# Inch to caliber converter



## Slinger0447

Like a 5/16 inch is what caliber same with 3/8 inch and 1/2 inch thanks


----------



## slingshot_sniper

5/16 = .31 cal

3/8= .375 cal

1/2 = .50 cal

or near about


----------



## Ry-shot

slingshot_sniper said:


> 5/16 = .31 cal
> 
> 3/8=	.375 cal
> 
> 1/2 =	.50 cal
> 
> or near about


technical


----------



## Henry the Hermit

Divide the top number by the bottom number to get caliber. For example 1/2 inch = 1 divided by 2 = .5, or .50 caliber. To convert to metric multiply caliber by 25.4. Example .50 x 25.4 = 12.7 mm.


----------



## orcrender

Just divide the upper number by the lower.
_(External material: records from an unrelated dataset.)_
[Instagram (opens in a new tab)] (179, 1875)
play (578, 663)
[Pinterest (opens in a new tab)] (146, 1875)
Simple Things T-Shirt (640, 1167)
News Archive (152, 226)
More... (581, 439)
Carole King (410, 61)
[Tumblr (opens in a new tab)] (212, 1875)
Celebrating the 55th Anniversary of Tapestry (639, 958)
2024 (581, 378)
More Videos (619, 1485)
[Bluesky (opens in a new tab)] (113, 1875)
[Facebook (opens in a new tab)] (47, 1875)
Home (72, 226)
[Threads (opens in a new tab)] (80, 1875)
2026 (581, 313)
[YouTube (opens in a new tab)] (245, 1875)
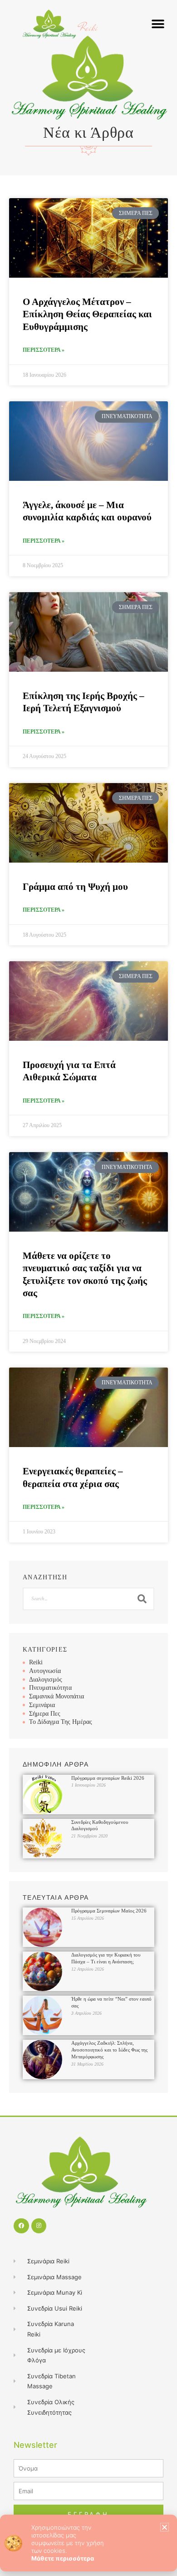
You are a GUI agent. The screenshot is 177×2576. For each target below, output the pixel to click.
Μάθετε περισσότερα (62, 2558)
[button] (164, 2527)
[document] (88, 1288)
The first numbers after the decimal place will be your caliber. 1/4= .25 inches or .25 caliber.


----------



## AJW

An then ... you put de rum in de coconut an mix it all a round, you put de rum in...


----------



## orcrender

and drink it all up.


----------



## slingshot_sniper

orcrender said:


> and drink it all up.


Doctors orders?









http://www.youtube.c...e&v=aA9OqUuA6a0


----------



## ZDP-189

As has been said, calibre is just decimal inch.

It's more useful to know the larger buckshot sizes:

000 9.1 mm (.36") 4.5g
00 8.4 mm (.33") 3.4g
0 8.1 mm (.32") 3.2g
SSG 7.9 mm (.31") 2.9g


----------